Depois veio o desejo de experimentar uma revelação. De sofrer uma epifania. Passei, de algum modo, a me sentir embotado, insensível, uma porta, sem um pingo de capacidade de ver ou sentir o Além desde aquela minha posição materialista. E a partir daquela minha velha e boa incapacidade de crer. Será que é preciso crer, ter Fé, para captar de alguma forma o outro plano, se ele existir de fato? Se for assim, se for preciso crer para ver, de novo vem o meu cérebro cartesiano dizer que há autossugestão na parada. O fantástico, para qualquer cético, seria ver sem crer. Aí sim. Prova definitiva. Mas a Fé, se dependesse de provas, teria que trocar de nome, né?

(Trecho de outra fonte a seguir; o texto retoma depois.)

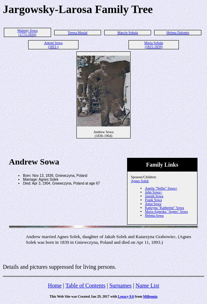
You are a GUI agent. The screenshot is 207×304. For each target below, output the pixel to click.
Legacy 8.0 (126, 296)
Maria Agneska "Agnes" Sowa (166, 211)
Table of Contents (85, 286)
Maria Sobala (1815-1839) (153, 45)
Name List (147, 286)
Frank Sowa (153, 200)
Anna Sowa (153, 204)
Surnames (120, 286)
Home (55, 286)
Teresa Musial (77, 33)
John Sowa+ (153, 192)
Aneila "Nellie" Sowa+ (161, 188)
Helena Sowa (154, 215)
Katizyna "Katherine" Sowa (164, 208)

Abri como pude as portas da minha percepção ao registro daquilo que eu jamais pude enxergar ou comprovar. E percebi que, ocasionalmente, tenho medos do sobrenatural capazes de quebrar qualquer certeza na ausência das presenças que nesses momentos parecem se fazer sentir. Os números no visor do despertador que se repetem (retrato esse fenômeno no meu romance Homem Sem Nome), adivinhar a chegada ou o telefonema de alguém com segundos de antecedência. Algumas sensações amedrontadoras de presenças na casa vazia. Mudanças repentinas de humor que alguns diriam ser a troca de guarda entre os espíritos que nos rodeiam, atraídos pelas nossas energias - que alguns deles tentariam influenciar. Ambientes que jogam você para cima ou que lhe afundam no primeiro segundo em que você entra neles.

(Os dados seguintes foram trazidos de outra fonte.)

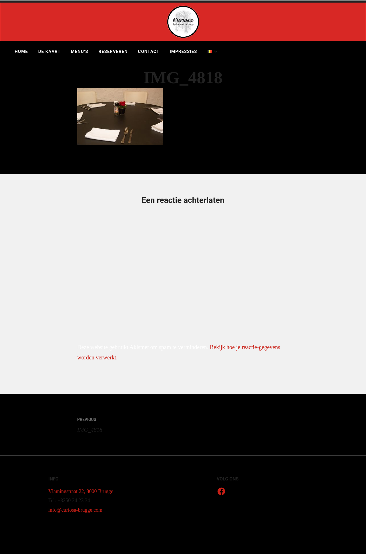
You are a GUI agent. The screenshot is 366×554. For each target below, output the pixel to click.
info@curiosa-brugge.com (75, 510)
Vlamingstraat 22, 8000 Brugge (80, 491)
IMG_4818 (130, 423)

Medos límbicos, ancestrais, plenamente compreensíveis, próprios da evolução da espécie. Meras coincidências. Autossugestão repleta de superstições. Ou não. Ou então nada disso. E aquela noite em que eu não consegui dormir sozinho na casa do meu avô, no dia em que ele morreu, e que tanto me aborreceu pela falta de controle que eu tive sobre aquela sensação, e pelo fato de que a sensação não era boa numa casa que afinal sempre foi minha, talvez seja um evento para lá de concreto, ainda que não possa (ainda) ser medido e reproduzido em laboratório.